The multi-density printing scheme rasterizes an input image in correspondence with individual inks using the multi-density ink distribution table based on the input image density. That is, in
FIG. 14
an image is input (step S
11
), and undergoes a multi-valued process (step S
12
). Multi-density inks to be used are determined for the processed image using the multi-density ink distribution table (step S
13
).
After the multi-density inks used are determined, data is binarized by a binarization circuit (step S
14
) to generate drive signals for print element arrays a to d corresponding to inks A, B, C, and D (steps S
15
to S
18
). In an image printed by such process, a low-density region such as an image highlight portion or the like is printed using light ink to reduce graininess of ink dots, and a high-density portion is printed using light and dark inks. In this way, the image quality can be improved.
In addition to grayscale expression in each pixel using a plurality of types of multi-density inks, grayscale expression based on dot size modulation by modulating the dot size of ink used in a print process is done. Note that the grayscale expression based on dot size modulation and that using multi-density inks are normally combined with the multi-drop scheme or pseudo halftoning rather than they are used alone.

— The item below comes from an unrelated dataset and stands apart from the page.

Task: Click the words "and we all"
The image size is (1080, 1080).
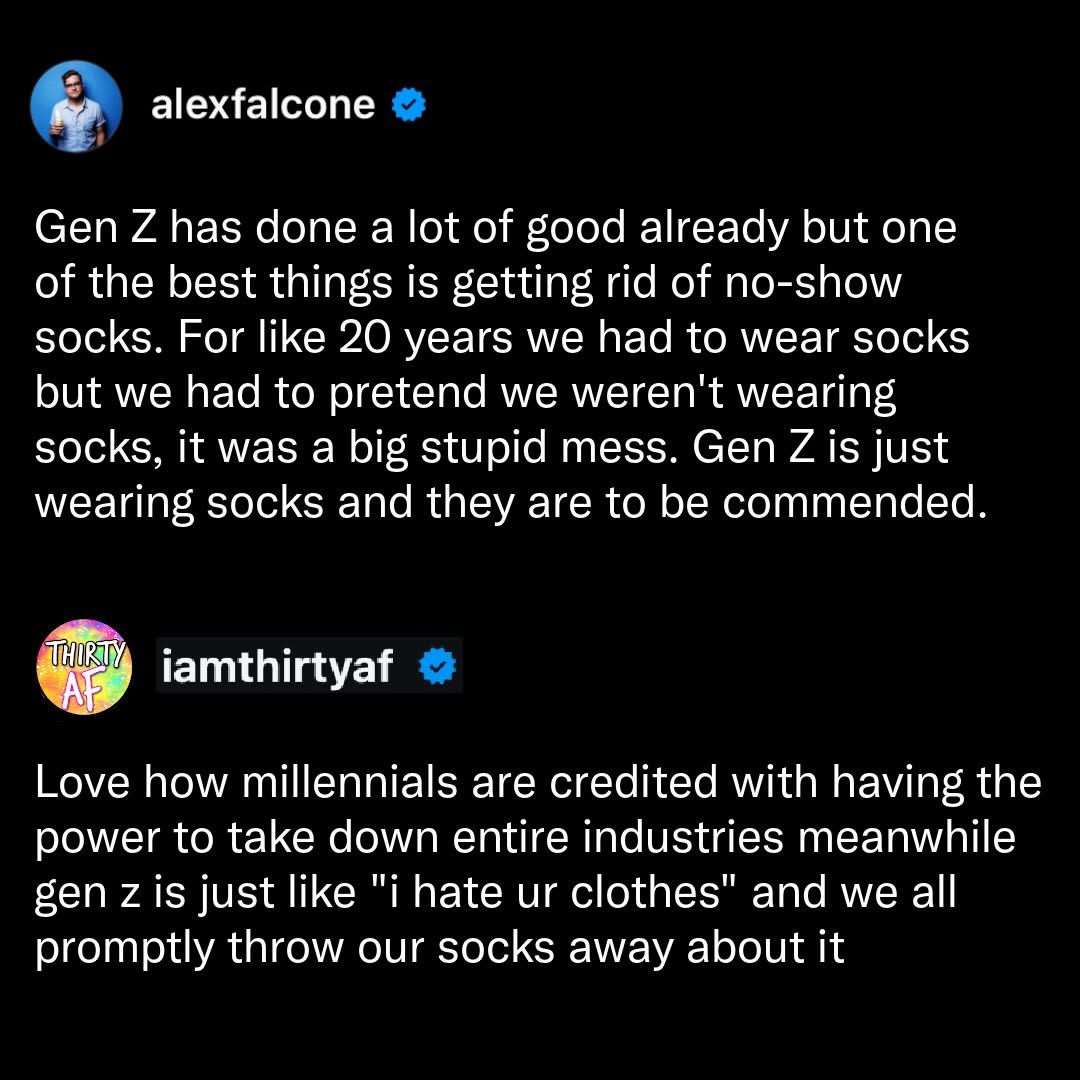Action: pos(854,892)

As pseudo halftoning, dithering, error diffusion, average density preservation, and the like is known. Dithering binarizes each pixel data using threshold values for respective pixels determined by a dither matrix.
Error diffusion binarizes multi-valued image data of a pixel of interest (converts it into the darkest or lightest level), and distributes and adds the difference (error) between the converted binary level and the value before binarization to surrounding pixels, as described in, e.g., R. FLOYD & L. STEINBERG, “AN ADAPTIVE ALGORITHM FOR SPATIAL GRAY SCALE”, SID 75 DIGEST, pp. 36-37.

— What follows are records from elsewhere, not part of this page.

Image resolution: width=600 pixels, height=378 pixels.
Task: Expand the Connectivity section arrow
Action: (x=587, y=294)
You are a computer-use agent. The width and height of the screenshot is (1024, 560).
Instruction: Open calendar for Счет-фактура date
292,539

Average density preservation obtains a threshold value on the basis of the already binarized binary data around the pixel of interest or values containing the binarization result of the pixel of interest to black or white, and binarizes image data of the pixel of interest using that threshold value, as described in, e.g., Japanese Patent Laid-Open No. 2-210962.
Furthermore, in addition to these methods, for example, when a transparent image of a medical X-ray film or the like is to be output, the resolution of vision with respect to density increases since it is a transparent image. As a result, even when the multi-density inks are used, the density differences for respective pixels are recognized, and an image may look coarse. In such case, the number of gray levels per pixel must be increased, and that requirement can be met by increasing the number of multi-density inks.
In the aforementioned ink-jet printing method, a multi-pass printing method is prevalently used. A multi-pass printing method using multi-density inks (described in, e.g., Japanese Patent Laid-Open No. 7-47698) forms an ink dot by controlling a plurality of ink droplets discharged from a plurality of print elements of a print head to land on substantially a single pixel, and expresses the gray level of that pixel by appropriately combining the number of ink droplets, and dark and light inks.
However, along with advance of the print technology, an input image to be processed has higher definition, and it is required to reproduce finer representation on a print medium. For this reason, both the input and output signals occupy huge capacity on a memory that stores these signals. In consideration of such situation, the conventional image printing method suffers the following problems.
(1) Ink discharged from a print head may deviate from a predetermined landing position due to nonuniformity of the shape of each ink ejection port of a print head and the surface state of a discharge surface. This phenomenon is normally called “kink”. Especially, when a given gray level is printed over a predetermined area or more, and such image is formed to contain at least ink dots discharged from an identical print element, deviation of the landing position due to “kink” is recognized as so-called “stripes” having periodicity, thus deteriorating image quality.